Well, naturally they are. The taboo is gone; the cost to being a lesbian is much lower than it once was. There may in fact be no apparent cost to today's teens. According to the linked article, some "lesbian" teens even make money getting boys to pay them to kiss other girls in front of them. The cost-benefit calculus to being lesbian has, for them, swung toward benefit so much that they can literally make money on it, ergo, they at least outwardly become gay. Follow the money. Though it's interesting that no girls pay boys to kiss one another. Gay men have always had it rougher than gay women.
But if all the various cultural influences lead naturally to an upswing in openly lesbian relationships among the teen set, what does this say about the nature of the relationships themselves? It would seem that you can still arrive at two opposing conclusions, depending on your starting point.
The first would be that the relationships are a matter of choice. Gayness, or gayishness, is the going fad. That's even suggested in the story, by the girls themselves. If that's the case, it's obviously a choice-driven movement. They're following sexual trends they way they pick out new clothes and shoes (or the way boys pick out new cars, etc). This argues that gayness itself is at least strongly influenced culturally, raising the spectre of choice. And if that's the case, the whole biological argument for gay rights crashes to earth. And according to the story, this has old-line gay activists worried. Naturally.
But.
One could also argue that today's more open environment leads to more open experimentation, to more openness about that experimentation, and ultimately to more "gayness" in society--because we know about more gay relationships today than we once did.

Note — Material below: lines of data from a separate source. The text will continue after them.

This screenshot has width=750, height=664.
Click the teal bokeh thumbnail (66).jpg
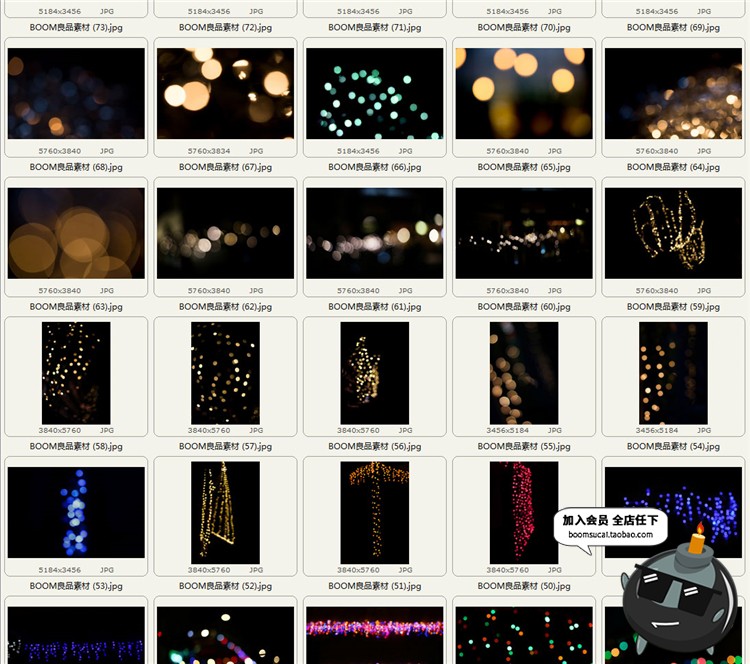374,93
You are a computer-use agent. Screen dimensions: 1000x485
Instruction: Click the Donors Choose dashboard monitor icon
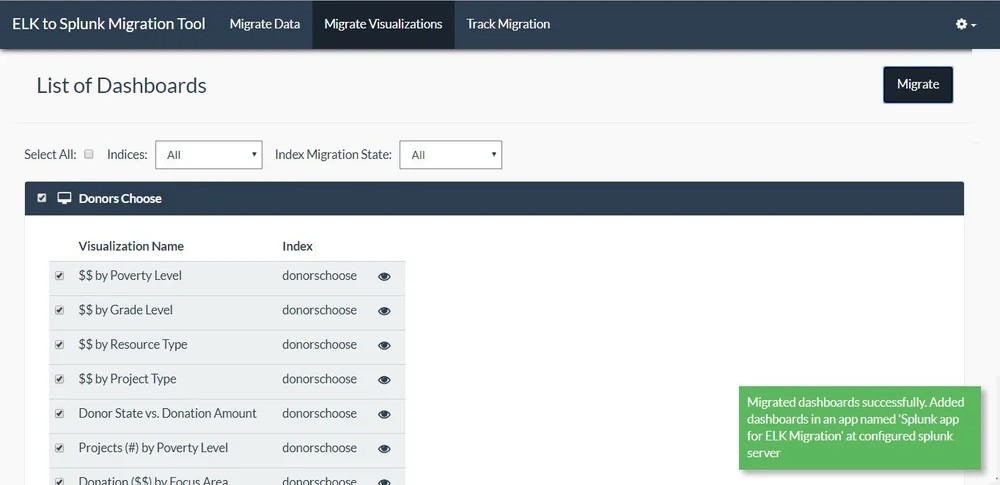pos(64,198)
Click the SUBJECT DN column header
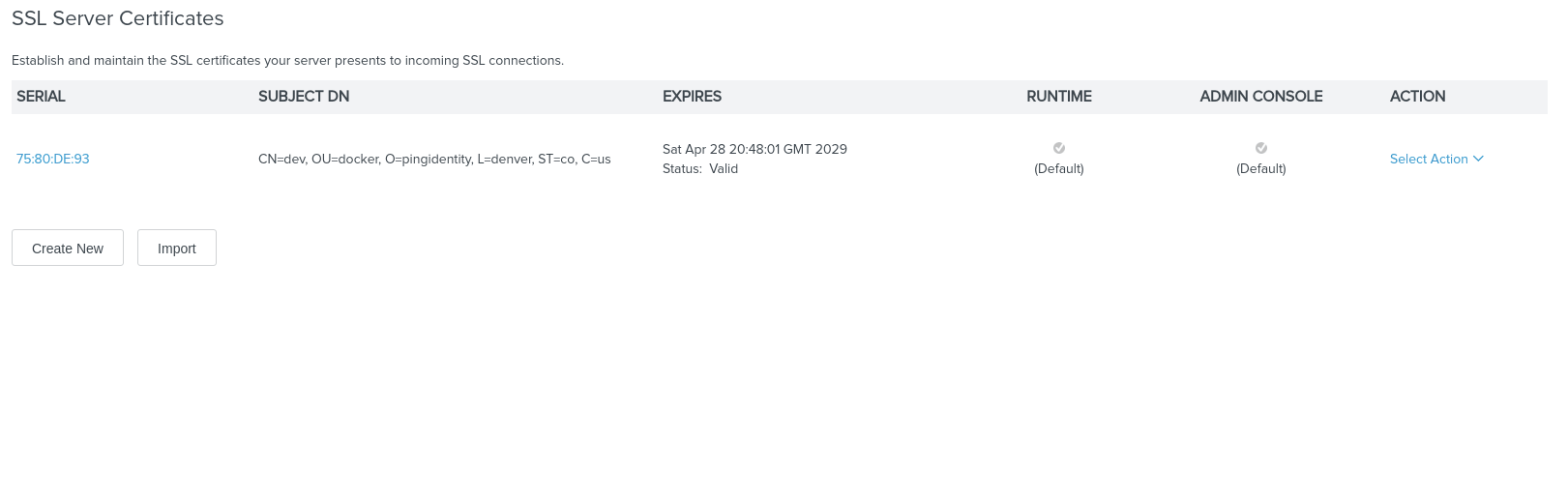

So where you arrive in all this depends to a great extent on where you started. If you were a choice proponent before, you're likely to be even more of one after reading about the heteroflexible girls in today's high schools. The girls themselves make very rational cost-benefit arguments for going gay--girls are better listeners, will treat other girls more equally than boys typically do, etc. Those arguments are rooted in choice--the girls look at two alternatives, weigh the pros and cons, and choose. But if you were on the biological side before, you're likely to chalk it all up to the more open environment of today exposing more and more gay and lesbian experimentation and relationships.
One thing is clear from all this: Remove one taboo, and more follow, and the effect it all has on society is both unpredictable and inevitable. The taboo on homosexuality, which was until the early 70s considered a treatable mental illness, is dead. And society is changing, with our kids growing up in a world that most of us would have found alien when we were their age just a few short years ago.